25 May 2022

Isaac Butt points the way once again

Ballybofey, Stranorlar, and District Historical Society erect a sign to mark Butt's final resting place

Isaac Butt points the way once again

Chairman of the Ballybofey, Stranorlar and District Histporical Society, Gerard Doherty, left with newly elected president of the Donegal Historical Society, Rev Raymond Blair and Kathleen Phelan

One of Stranorlar's most enduring figures, Isaac Butt has made his mark again - but this time his name has been added to a sign that points you to his final resting place.
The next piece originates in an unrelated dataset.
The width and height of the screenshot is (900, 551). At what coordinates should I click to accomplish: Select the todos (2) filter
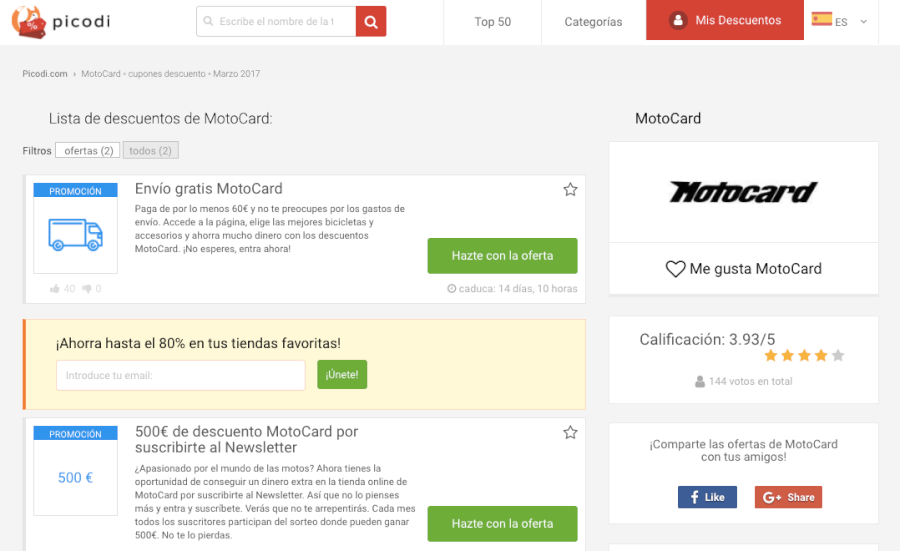tap(150, 151)
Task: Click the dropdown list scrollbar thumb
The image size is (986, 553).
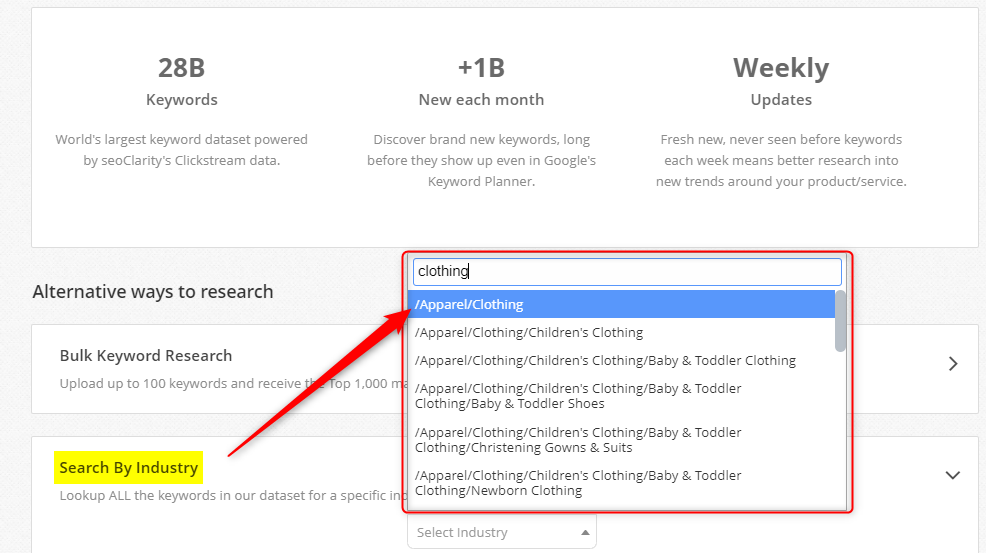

The name Butt has become synonymous with many places in the Twin Towns and his celebrated historical status is one members of the Ballybofey, Stranorlar, and District Historical Society (BSADHS) are keen to preserve.

But who was Butt?

Isaac Butt (1813–79) was born on September 6, in the Rectory at Glenfin the only son of Robert Butt (d. 1829), a Church of Ireland parson, and his second wife, Berkeley (née Cox), daughter of the Rev. R. Cox, of Dovishand a descendant of Bishop George Berkeley, after whom she was named. There were six sisters, four of them from his father's first marriage. His father was the rector of the Anglican Parish of Stranorlar. He was educated at Trinity College Dublin and trained as a barrister.

A brilliant debater, he started his career as a Tory politician for Dublin Corporation. He was known for his opposition to the nationalist leader Daniel O'Connell's campaign for the repeal of the Act of Union.

In his early years, Butt was a staunch unionist and Orangeman. He firmly believed that Ireland should be ruled by Westminster. All this changed when Butt witnessed the tragedy of the Great Famine (1845-1849) first hand. He saw how it could have been avoided if Ireland had its own government, and how inept Westminster was in dealing with the problem.

Home Rule
As Butt's opinions changed, he gradually became involved in Irish nationalist politics.
After the 1848 Rising, Butt defended William Smith O'Brien in court.
He also defended Fenian prisoners, such as Charles Kickham, between 1865 and 1869. As a result of this exposure, he became an advocate of Home Rule for Ireland.

Isaac Butt

In 1870, Butt founded the Home Government Association, which was renamed the Home Rule League in 1873. In 1871, he stood for election as a Home Rule candidate and was returned as MP for Limerick. At first, the Home Rule Party failed to make an impact in Parliament.

Butt believed in peaceful persuasion, but many of his colleagues believed in 'obstructionism'. This involved disrupting the business of Parliament by using delaying tactics or talking for long periods during debates.

Declining Leadership
Although the Home Rule League gained membership and support in Ireland, Butt began to be seen as an ineffective leader. He was often absent from Westminster, as he had to work as a barrister to pay off his many debts. His polite approach in Parliament was also seen as a sign of weakness by those in the Home Rule Party who wished to obstruct Parliamentary business.

Butt did not approve of obstructionism and firmly believed in gaining support through diplomatic means. This distanced him further from his party and in 1879 he was replaced by William Shaw as leader of the Home Rule League. Shaw was replaced by the charismatic and popular Charles Stewart Parnell in 1880, and the party became more organised.

The Home Rule Movement was a very important part of the progress towards Irish independence, which was eventually secured in 1921. Butt has been called the 'Father of Home Rule'. His influence and passion were important in kick-starting the movement and setting in train a series of historical events.

Butt retired from public life and died in May 1879 in Clonskeagh in Dublin. His remains were brought by train to Stranorlor where he is buried in a corner of the St Mary's Church of Ireland cemetery beneath a tree in which he used to sit and dream as a boy.

New Sign
On Monday last May 2, members of the local society gathered to install a new sign at the junction of the Lifford Road and The Glebe directing people to Butt's grave.

The occasion was also an opportunity to celebrate the elevation of one of its members, Reverend Raymond Blair, to the presidency of the Donegal Historical Society.

In his first engagement wearing the chain of office, he was on hand to thank the former chairperson of the society, Kathleen Phelan who took the signage project from inception to installation, and the members who attended.

The BSADHS meets on the fourth Monday of every month from September to May and this month's meeting in the Henderson's Hall, opposite the Church of Ireland on May 23 is the annual general meeting. New members are welcome to attend.

The society covers a wide range of subjects of historical interest.
Recently they have begun advocating for proper public access to Dunwiley Fort and have met on site with representatives of the National Roads Authority as the proposed bypass runs close to the historic site.